ST. PETERSBURG, Fla. (WFLA) — St. Petersburg Police Department need the public’s help getting a gunman off the streets.
On Wednesday, the police chief said there are similarities in the city’s last two homicides. Police believe the same gunman may be involved in both murders.
Police said, Vernon Williams, 60, died Sunday, April 10, of a gunshot wound, in the 900 block of Melrose Avenue South. Corlenzo Williams, 24, died April 12, of a gunshot wound, in the 2900 block of 17th Avenue South.
According to St. Petersburg Police Chief Anthony Holloway, both men were shot killed while walking down the street by an unknown man. The shootings were within two miles of each other.

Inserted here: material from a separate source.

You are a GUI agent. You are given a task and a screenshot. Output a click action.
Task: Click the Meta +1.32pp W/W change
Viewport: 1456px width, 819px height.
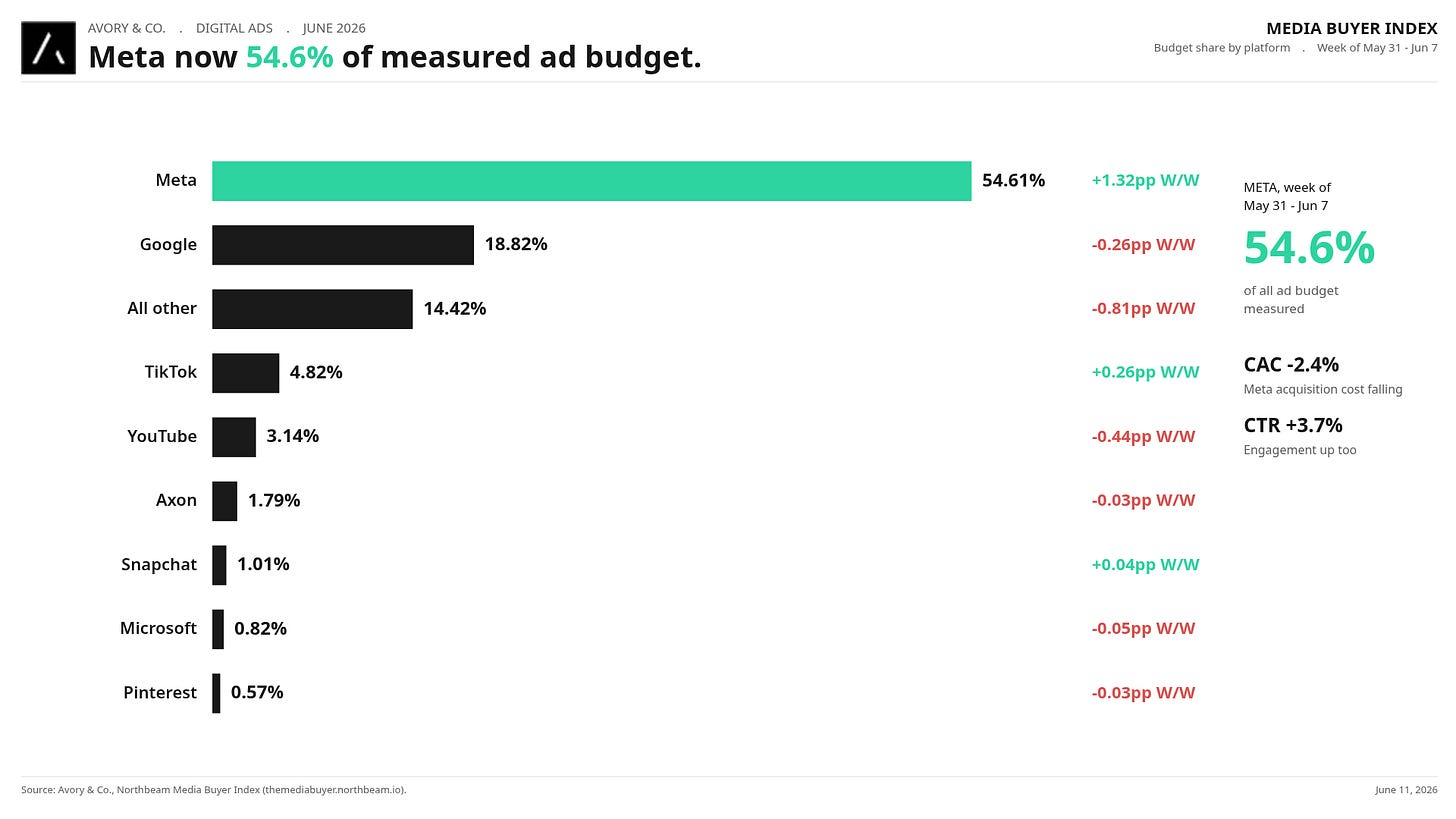[x=1145, y=181]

There’s a growing memorial for Corlenzo Williams in the area where he was killed.
One man, who only want to be identified by Willie told 8 On Your Side Vernon Williams was someone he knew in the community.
“He doesn’t cause any harm to anybody, he’s a humble person,” Willie said. “Whoever did it needs to pay the penalty.”
Chief Holloway added a potential third victim came forward to report a person that drove up to them around the same time as the second shooting. When the victim noticed a weapon inside the vehicle, the victim started running and was able to get away.
As of now, police can only describe the suspect as a black man driving an unknown vehicle.
“We’re assuming that the suspect is just driving down the street, spotting these people walking down the street, having a conversation with these people and shooting them,” Chief Holloway said.
The chief says they aren’t sure if the same gunman is responsible, but they’re not ruling it out.
“We need more information to get this person off the street,” Chief Holloway said.
Willie says both tragedies are cause for concern.
“This is our community so why walk my son down the road knowing this is going to happen,” Willie said. “It’s like why did this have to happen here.”
Anyone with information regarding either case, who wishes to remain anonymous, is eligible for a reward of up to $5000 by calling 1-800-873-TIPS.